### THE INPUT
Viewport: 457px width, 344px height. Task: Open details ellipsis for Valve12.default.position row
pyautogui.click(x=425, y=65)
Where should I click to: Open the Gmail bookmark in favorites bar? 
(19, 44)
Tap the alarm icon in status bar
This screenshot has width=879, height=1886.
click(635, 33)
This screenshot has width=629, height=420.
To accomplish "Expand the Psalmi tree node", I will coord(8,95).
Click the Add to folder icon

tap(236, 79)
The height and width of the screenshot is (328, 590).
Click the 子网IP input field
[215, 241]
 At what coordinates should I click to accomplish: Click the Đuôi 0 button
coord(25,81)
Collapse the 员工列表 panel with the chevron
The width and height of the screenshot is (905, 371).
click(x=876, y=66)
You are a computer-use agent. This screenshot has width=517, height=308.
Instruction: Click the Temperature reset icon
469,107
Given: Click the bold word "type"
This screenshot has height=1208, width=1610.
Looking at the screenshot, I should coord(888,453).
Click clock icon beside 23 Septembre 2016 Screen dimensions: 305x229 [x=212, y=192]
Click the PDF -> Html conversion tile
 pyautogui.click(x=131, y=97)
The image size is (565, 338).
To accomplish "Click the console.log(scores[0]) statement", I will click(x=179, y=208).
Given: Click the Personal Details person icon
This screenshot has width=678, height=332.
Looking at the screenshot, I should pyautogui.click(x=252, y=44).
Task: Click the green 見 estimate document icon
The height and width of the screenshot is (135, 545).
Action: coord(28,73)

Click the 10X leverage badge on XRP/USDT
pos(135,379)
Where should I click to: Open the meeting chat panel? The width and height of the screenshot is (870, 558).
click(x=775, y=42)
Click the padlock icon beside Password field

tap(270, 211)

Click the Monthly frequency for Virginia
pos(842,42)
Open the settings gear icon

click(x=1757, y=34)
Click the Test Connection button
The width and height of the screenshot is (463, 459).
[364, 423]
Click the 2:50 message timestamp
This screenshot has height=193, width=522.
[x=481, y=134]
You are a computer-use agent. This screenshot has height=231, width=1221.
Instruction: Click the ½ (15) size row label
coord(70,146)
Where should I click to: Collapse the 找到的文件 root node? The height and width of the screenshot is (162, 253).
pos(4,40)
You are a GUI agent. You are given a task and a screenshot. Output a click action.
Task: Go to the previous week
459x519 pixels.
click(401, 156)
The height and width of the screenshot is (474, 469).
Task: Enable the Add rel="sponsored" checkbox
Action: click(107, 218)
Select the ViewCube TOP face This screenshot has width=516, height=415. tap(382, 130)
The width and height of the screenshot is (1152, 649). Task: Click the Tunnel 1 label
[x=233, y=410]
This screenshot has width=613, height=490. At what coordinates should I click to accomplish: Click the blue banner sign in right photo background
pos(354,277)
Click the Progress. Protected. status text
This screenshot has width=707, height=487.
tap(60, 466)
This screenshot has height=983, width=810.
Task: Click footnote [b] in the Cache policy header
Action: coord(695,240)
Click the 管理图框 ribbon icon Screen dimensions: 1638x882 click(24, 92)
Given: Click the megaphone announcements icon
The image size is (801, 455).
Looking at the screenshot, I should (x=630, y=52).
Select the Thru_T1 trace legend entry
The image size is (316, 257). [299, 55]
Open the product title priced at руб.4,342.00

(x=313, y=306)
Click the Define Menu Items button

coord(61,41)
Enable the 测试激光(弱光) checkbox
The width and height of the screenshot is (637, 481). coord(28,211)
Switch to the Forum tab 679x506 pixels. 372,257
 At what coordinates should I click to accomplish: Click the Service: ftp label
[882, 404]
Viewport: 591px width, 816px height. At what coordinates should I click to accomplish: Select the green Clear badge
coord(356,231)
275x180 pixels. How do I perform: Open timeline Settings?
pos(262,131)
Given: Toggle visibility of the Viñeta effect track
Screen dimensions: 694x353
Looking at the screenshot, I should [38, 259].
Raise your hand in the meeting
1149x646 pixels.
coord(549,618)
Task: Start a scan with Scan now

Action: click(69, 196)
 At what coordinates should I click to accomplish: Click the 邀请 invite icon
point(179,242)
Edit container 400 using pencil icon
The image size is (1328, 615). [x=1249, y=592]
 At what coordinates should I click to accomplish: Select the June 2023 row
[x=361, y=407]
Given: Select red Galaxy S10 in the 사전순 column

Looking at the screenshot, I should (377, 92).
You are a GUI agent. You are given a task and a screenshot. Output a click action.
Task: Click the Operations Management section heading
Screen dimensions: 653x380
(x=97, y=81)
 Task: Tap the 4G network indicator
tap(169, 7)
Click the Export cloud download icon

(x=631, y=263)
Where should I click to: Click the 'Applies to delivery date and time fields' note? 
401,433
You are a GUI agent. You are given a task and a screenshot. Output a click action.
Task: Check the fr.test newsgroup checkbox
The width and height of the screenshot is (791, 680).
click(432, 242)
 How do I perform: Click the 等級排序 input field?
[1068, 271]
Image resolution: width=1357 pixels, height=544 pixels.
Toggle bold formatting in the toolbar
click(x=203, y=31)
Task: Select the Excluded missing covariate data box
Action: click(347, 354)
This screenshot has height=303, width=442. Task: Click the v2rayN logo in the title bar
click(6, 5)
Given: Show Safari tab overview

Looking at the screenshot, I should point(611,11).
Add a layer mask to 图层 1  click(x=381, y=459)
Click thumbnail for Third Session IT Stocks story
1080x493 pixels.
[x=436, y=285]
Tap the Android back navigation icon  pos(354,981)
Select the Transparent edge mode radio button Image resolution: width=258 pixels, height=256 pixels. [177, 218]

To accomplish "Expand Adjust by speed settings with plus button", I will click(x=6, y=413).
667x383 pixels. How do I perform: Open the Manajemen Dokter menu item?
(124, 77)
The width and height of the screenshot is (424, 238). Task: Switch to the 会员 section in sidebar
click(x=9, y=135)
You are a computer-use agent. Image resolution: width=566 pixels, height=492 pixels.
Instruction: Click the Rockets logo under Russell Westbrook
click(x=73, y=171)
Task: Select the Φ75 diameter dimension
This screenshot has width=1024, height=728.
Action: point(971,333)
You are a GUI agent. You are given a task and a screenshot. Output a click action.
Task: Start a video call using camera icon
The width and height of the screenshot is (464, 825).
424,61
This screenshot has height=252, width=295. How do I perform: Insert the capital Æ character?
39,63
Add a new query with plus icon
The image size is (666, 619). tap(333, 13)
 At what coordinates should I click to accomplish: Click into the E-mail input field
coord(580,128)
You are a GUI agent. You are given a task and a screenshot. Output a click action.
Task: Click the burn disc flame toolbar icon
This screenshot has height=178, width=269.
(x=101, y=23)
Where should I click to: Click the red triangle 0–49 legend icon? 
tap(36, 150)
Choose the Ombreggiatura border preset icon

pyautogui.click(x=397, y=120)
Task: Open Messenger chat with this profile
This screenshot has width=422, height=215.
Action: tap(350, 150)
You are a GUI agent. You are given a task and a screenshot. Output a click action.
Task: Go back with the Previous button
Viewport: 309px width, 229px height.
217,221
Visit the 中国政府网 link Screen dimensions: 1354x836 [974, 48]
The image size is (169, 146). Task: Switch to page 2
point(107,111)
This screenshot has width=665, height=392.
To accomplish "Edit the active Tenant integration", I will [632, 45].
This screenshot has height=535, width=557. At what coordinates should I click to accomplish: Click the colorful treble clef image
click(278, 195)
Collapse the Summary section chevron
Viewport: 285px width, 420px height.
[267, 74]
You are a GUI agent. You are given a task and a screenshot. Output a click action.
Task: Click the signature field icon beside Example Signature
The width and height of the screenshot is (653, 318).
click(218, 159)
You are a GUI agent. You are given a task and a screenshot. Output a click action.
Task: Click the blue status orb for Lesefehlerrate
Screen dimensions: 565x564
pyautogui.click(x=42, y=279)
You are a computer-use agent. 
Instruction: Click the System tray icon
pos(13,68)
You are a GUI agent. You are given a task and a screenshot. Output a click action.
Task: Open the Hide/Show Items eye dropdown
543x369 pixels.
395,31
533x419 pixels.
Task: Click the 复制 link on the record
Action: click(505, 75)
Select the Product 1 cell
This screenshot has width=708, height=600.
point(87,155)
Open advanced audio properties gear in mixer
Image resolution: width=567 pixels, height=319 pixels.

### WHAT THE TASK ASKS
Return every line holding the word "computer" from the records.

### RESULT OF THE EXERCISE
You are a computer-use agent. This screenshot has width=517, height=308.
You are a computer-use agent. This screenshot has height=231, width=1221.
You are a computer-use agent. Image resolution: width=566 pixels, height=492 pixels.
You are a computer-use agent. 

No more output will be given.